考えていると、あまり興味がなかったのか、向井はぱっと表情を変えた。
「あ、それよりも、お話したいことがあったんです」
「話?」
「ええ。実は、今度うちのサークルで飲み会があるんですけど、良かったら五十嵐さんも来ないかなって」
思わず顔をしかめそうになるのを何とか堪えた。
「いや、遠慮しとく」
四回生にもなって、昔一瞬だけ所属していたサークルの飲み会に参加できるほど、俺の神経は図太くない。
そもそも、飲み会自体が苦手で、今までずっと避けてきた道だ。いつも端っこの席で、誰とも話さず一人でビールをすすっている事が多い。飲み会なのに、一人で飲んでいるのと変わらなくなってしまう。
「どうしてですか。来てくださいよ」
「勘弁してくれ」
「来ましょうよ」
意外としつこい。うわべだけの誘いだと思っていたのに。
「他の奴誘えよ」
「五十嵐さん、つまらないです」
「つまらなくていい。それに、俺が行く方がつまらないと思うぜ」
「何でですか?」
「飲み会って言うのは親睦を深める場所だろ。
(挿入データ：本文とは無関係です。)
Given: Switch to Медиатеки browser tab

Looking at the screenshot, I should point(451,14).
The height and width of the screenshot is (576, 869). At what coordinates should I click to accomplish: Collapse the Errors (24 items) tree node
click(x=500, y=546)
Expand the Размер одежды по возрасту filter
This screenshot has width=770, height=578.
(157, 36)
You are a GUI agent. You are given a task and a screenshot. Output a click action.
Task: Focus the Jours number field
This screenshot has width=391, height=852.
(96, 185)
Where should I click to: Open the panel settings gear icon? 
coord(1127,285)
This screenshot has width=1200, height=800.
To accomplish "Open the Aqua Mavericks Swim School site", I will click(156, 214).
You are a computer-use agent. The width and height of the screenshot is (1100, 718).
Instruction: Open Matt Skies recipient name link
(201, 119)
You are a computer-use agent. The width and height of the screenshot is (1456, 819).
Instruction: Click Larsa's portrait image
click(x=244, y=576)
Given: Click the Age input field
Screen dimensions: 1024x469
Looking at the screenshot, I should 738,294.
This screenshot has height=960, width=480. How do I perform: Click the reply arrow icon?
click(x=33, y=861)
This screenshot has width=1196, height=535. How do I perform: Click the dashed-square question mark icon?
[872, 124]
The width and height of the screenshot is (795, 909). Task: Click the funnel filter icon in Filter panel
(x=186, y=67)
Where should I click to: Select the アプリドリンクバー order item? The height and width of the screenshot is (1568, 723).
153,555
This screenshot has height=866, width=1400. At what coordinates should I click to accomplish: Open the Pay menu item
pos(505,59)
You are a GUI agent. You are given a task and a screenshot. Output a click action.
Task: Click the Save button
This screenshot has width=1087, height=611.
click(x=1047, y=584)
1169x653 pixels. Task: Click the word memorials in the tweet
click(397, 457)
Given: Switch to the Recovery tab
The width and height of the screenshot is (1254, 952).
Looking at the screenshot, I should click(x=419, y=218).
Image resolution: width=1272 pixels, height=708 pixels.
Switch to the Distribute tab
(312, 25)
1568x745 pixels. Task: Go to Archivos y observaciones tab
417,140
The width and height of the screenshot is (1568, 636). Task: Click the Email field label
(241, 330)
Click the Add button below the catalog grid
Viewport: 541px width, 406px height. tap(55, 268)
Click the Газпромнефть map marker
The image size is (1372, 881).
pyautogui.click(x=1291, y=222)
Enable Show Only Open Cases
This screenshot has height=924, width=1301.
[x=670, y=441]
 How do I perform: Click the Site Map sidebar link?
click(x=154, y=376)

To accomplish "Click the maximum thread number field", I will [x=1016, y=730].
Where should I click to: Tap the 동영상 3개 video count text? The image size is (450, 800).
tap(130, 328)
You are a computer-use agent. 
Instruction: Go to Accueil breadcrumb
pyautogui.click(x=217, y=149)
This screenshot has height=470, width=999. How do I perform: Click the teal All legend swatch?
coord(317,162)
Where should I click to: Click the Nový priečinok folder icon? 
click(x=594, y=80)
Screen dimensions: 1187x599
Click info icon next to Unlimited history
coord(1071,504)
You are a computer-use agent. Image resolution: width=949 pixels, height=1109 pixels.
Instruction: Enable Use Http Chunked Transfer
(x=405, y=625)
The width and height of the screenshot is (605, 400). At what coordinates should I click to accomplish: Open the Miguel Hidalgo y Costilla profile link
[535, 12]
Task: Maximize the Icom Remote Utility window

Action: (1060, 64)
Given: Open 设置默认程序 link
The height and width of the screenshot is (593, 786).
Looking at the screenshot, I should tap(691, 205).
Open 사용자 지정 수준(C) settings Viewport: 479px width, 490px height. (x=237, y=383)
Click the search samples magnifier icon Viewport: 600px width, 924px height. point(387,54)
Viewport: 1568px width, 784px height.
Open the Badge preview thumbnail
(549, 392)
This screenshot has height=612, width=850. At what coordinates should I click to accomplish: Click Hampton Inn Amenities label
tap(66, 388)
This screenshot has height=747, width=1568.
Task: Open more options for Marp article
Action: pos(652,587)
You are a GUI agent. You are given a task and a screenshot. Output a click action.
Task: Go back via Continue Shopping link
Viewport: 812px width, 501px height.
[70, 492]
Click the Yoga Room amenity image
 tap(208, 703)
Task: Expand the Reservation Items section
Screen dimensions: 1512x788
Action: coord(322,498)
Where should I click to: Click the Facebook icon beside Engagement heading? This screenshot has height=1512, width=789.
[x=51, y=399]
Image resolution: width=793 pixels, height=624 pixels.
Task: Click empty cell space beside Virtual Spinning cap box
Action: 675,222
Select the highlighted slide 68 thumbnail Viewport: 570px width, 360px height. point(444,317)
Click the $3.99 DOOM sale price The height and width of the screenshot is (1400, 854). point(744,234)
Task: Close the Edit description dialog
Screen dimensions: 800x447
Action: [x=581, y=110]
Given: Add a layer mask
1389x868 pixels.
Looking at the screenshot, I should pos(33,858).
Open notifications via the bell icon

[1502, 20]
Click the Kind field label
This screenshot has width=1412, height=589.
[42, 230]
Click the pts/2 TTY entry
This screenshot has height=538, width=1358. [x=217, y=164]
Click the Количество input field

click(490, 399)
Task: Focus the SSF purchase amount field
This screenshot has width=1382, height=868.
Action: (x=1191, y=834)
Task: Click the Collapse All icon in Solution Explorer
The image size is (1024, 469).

俺が行っても、一人で酒を飲んでるみたいになるからな」
「それじゃあ、私と二人で飲みます?」
「「……はい?」」誰かと声が重なった。多分メリーだ。幸いにも、向井は気付いていない。
「正直言うと、私もサークルの飲み会はあんまり好きじゃなくて。だから五十嵐さんが良かったら、サシで飲みましょうよ。その方が私も楽だし」
「飲みを抜ける口実にするって事か。まぁ、そう言うことなら」
体良く抜け出すための口実に俺を使うと言うのは納得できた。俺に興味を持つ人間はいないと思っていたから、理由がないと何か裏があるんじゃないかと勘ぐってしまう。我ながら厄介な性分を抱えたものだ。
「五十嵐がそう言う集いに行くのは珍しいわね」
「集いと言うか、二人だけどな」
「あんまり行かない方が良いんじゃないかしら」
「まぁ、すっぽかすのも悪いしな。それにあいつ、別に悪い奴じゃないし」
「あなたには、そう見えるのね」
メリーの意味深な言葉に「どう言う意味だよ」と尋ねたが、ぐっちゃぐっちゃとプリンを咀嚼する音が返ってくるだけだった。